Harris G D, Fiordalisi I
Department of Pediatrics, East Carolina University School of Medicine, Greenville, NC.
Arch Pediatr Adolesc Med. 1994 Oct;148(10):1046-52. doi: 10.1001/archpedi.1994.02170100044009.
To determine whether gradual rehydration in moderate and severe diabetic ketoacidemia (DKA) can safely prevent untoward declines in calculated effective osmolality (Eosm) early in treatment and, hence, help prevent major central nervous system complications.
Prospective study.
Three tertiary care hospitals.
Two hundred thirty-one consecutive episodes of DKA in 149 patients aged 10 months to 20 years admitted during a 5-year period.
Insulin therapy in addition to rehydration using an estimated volume of deficit with planned administration over 48 hours; initial administration of rehydration solutions with an osmolality approximating that of the patient; and intensive patient monitoring.
Mean lowest calculated Eosm (EosmL) during the first 24 hours of treatment; trend of the concentration of sodium in serum in the first 12 hours of treatment; comparison of pretreatment serum concentrations of glucose, urea nitrogen, and corrected sodium between mildly and very severely dehydrated patients; and patient outcome.

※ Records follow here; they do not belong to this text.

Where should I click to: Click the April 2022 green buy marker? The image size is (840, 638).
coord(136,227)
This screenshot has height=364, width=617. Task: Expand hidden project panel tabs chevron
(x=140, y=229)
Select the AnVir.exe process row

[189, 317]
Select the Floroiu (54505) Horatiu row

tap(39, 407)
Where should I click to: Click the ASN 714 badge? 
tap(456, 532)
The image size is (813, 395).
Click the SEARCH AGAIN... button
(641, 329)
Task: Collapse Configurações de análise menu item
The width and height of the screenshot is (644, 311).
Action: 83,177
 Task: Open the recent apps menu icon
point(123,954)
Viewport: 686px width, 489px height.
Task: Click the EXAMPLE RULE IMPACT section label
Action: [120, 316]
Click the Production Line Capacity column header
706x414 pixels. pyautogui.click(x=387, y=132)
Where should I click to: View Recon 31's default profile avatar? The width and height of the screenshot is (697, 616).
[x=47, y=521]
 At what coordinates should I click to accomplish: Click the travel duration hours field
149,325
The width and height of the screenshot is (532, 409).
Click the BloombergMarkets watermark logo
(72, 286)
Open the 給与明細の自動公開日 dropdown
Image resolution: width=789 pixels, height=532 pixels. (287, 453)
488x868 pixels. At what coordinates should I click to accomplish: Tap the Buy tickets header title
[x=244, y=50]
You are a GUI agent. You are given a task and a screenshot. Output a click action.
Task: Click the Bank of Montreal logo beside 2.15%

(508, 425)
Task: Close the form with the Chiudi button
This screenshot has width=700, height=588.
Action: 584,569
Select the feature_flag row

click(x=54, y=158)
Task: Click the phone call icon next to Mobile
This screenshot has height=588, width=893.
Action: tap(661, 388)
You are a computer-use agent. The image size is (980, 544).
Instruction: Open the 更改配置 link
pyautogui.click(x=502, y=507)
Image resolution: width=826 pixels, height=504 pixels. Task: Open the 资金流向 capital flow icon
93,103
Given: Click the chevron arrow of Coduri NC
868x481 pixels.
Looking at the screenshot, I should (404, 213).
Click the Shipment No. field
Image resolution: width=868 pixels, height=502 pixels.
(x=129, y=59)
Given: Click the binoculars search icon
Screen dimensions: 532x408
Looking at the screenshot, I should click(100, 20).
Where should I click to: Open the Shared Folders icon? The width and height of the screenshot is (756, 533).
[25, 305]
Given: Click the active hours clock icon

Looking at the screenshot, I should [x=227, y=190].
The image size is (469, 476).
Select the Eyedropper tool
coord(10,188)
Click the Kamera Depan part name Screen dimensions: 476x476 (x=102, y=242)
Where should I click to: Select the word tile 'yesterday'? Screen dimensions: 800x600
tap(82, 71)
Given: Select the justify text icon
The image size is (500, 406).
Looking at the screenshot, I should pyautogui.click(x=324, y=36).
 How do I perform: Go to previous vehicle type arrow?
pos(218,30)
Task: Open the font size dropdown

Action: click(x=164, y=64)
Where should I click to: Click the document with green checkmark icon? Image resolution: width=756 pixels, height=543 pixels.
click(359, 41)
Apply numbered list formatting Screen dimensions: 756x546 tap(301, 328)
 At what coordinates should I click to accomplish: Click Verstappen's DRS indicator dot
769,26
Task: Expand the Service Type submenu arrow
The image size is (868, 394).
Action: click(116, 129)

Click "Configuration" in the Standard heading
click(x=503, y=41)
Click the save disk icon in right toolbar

A mean (+/- SD) EosmL of 285.8 +/- 10.5 mOsm/kg Nater and an increase in the concentration of sodium in serum in 90% of episodes were documented. There were statistically significant differences in serum concentrations of glucose, urea nitrogen, and corrected sodium in mildly vs very severely dehydrated patients. There were no deaths or near-death episodes.
Management of moderate and severe DKA with a 48-hour planned rehydration is safe and prevents untoward declines in Eosm. Coupled with intensive monitoring, gradual rehydration can protect against life-threatening increases in intracranial pressure and brain herniation.
确定在中度和重度糖尿病酮症酸中毒(DKA)治疗中逐步补液是否能安全预防治疗早期计算得出的有效渗透压(Eosm)出现不良下降,从而有助于预防主要的中枢神经系统并发症。
前瞻性研究。
三家三级护理医院。
在5年期间收治的149例年龄在10个月至20岁之间的患者中连续发生的231次DKA发作。
除使用估计的缺水量进行补液并计划在48小时内给药外,还进行胰岛素治疗;初始给予渗透压接近患者的补液溶液;并对患者进行密切监测。
治疗前24小时内计算得出的平均最低Eosm(EosmL);治疗前12小时内血清钠浓度的变化趋势;轻度和极重度脱水患者治疗前血清葡萄糖、尿素氮和校正钠浓度的比较;以及患者的预后。
记录到平均(±标准差)EosmL为285.8±10.5 mOsm/kg水,90%的发作中血清钠浓度升高。轻度与极重度脱水患者的血清葡萄糖、尿素氮和校正钠浓度存在统计学显著差异。无死亡或濒死事件。
采用48小时计划补液管理中度和重度DKA是安全的,可预防Eosm出现不良下降。结合密切监测,逐步补液可预防危及生命的颅内压升高和脑疝形成。